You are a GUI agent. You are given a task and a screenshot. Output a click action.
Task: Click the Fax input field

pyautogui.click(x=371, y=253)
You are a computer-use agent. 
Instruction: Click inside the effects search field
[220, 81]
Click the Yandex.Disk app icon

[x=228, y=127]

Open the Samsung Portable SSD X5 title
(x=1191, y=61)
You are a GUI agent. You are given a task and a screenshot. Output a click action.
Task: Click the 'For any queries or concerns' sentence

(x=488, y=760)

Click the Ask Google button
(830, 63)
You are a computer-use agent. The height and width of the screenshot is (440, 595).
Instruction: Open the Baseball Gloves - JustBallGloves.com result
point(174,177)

::::

Task description — Your task is to retype all the records above with nothing left out.

Problem solution —
You are a GUI agent. You are given a task and a screenshot. Output a click action.
Task: Click the Fax input field

pyautogui.click(x=371, y=253)
You are a computer-use agent. 
Instruction: Click inside the effects search field
[220, 81]
Click the Yandex.Disk app icon

[x=228, y=127]

Open the Samsung Portable SSD X5 title
(x=1191, y=61)
You are a GUI agent. You are given a task and a screenshot. Output a click action.
Task: Click the 'For any queries or concerns' sentence

(x=488, y=760)

Click the Ask Google button
(830, 63)
You are a computer-use agent. The height and width of the screenshot is (440, 595).
Instruction: Open the Baseball Gloves - JustBallGloves.com result
point(174,177)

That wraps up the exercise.